* **Input data**:
========

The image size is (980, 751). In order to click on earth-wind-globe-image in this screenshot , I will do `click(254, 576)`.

========

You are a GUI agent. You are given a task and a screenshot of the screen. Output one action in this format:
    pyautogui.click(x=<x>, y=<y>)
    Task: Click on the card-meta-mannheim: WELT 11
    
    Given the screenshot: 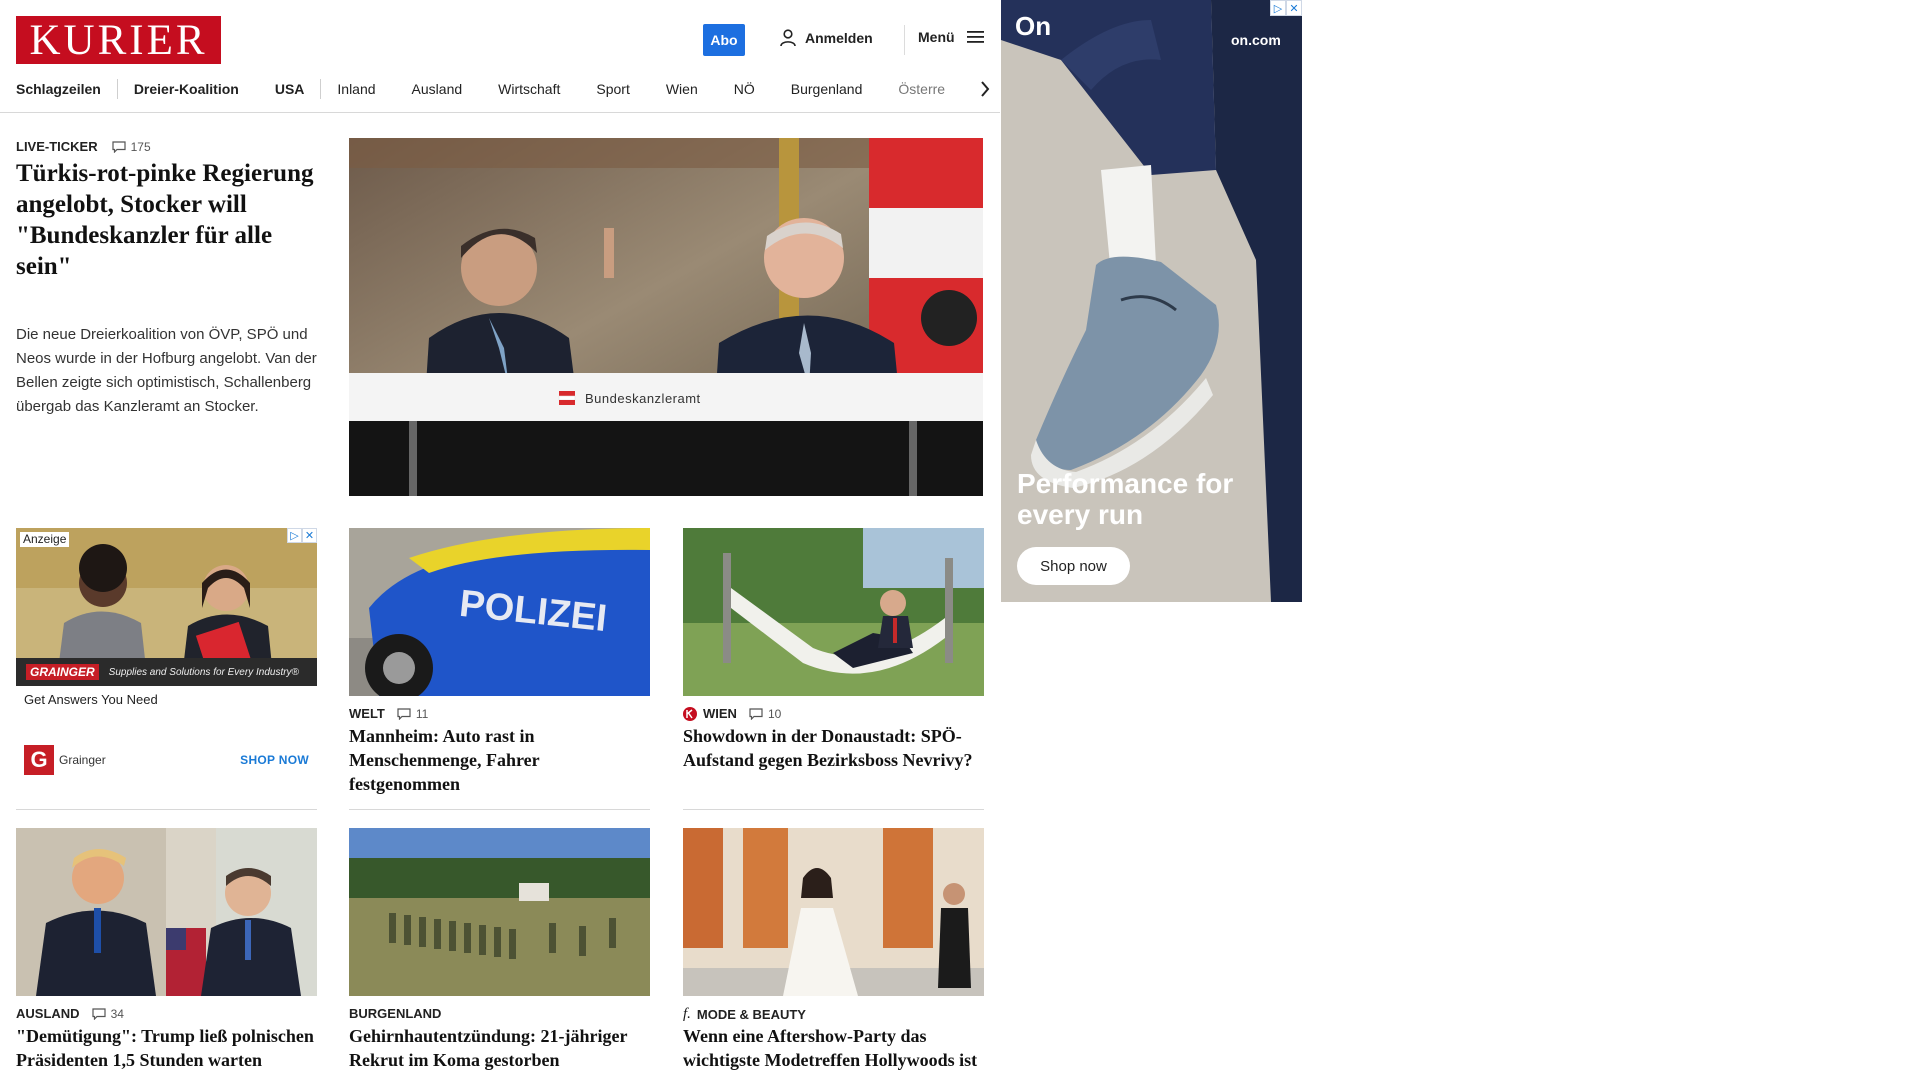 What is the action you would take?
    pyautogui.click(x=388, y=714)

========

* **Assignment**:
Report each line above that contains the word "this", treating uppercase and lowercase as different.

* **Reply**:
The image size is (980, 751). In order to click on earth-wind-globe-image in this screenshot , I will do `click(254, 576)`.
You are a GUI agent. You are given a task and a screenshot of the screen. Output one action in this format:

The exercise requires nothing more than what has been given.